Лицо приближалось. Губы дрожали. Я не слышал ни звука, но я не сомневался, что это были за слова.
«Это я - твоя смерть. Ты же не думал, что сможешь уйти? Твое время пришло. Иди ко мне. Иди».
Сейчас. Вот сейчас из темноты высунутся две костистые руки, потянутся, доберутся до моего горла, вздернут вверх и все, что я услышу перед смертью – эту тишину. Сразу после моего последнего вздоха.

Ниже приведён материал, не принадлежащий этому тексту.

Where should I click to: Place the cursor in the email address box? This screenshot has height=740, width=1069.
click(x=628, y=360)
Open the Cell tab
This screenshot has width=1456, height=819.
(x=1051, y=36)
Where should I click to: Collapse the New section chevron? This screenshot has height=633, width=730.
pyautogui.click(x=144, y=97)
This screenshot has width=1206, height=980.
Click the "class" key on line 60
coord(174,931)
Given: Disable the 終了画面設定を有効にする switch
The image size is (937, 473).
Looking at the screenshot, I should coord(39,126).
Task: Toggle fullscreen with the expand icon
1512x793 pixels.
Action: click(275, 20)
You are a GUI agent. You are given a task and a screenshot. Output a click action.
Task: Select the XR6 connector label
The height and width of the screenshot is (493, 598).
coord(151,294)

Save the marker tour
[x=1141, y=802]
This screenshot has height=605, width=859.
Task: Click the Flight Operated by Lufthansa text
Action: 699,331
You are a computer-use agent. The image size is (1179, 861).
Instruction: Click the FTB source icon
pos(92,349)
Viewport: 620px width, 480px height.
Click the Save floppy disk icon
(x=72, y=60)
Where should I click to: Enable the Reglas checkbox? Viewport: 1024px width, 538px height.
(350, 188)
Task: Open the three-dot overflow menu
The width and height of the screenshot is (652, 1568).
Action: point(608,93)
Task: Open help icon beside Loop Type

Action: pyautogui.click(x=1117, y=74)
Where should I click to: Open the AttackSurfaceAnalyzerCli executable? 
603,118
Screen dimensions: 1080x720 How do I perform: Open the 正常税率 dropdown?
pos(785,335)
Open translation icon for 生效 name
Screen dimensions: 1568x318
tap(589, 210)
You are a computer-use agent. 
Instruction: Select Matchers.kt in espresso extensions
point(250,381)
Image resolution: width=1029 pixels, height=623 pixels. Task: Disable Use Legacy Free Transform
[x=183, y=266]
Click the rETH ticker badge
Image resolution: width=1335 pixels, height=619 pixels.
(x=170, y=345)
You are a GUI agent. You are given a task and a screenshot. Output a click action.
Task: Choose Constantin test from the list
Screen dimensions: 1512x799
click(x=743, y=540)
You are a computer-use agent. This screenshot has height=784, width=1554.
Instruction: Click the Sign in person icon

Не помню, чтобы я когда-нибудь переживал такой ужас. Мое сердце подскочило к горлу и застряло там. Не дыша, не помня себя от страха, я отпрянул назад, налетел спиной на полки. Сзади полетело, посыпалось, разбилось. Мокрый от пота, то и дело поскальзываясь на чем-то разлитом, я пятился. Сшибая все на своем пути, я задыхался, даже не подумав воспользоваться пистолетом, в кобуре на боку. Все, чего мне хотелось, это оказаться в другом месте, хоть в каморке, заваленной трупами!..
Я метался как придурок между полками, не в силах отвести взгляд от ослепительного пятна плывущего на меня лица, пока не разглядел светлый прямоугольник ниже.
Твою-то мать.
Бейджик.
«Два идиота умудрились сохранить жизнь шизику», - здравая мысль вернула меня к жизни.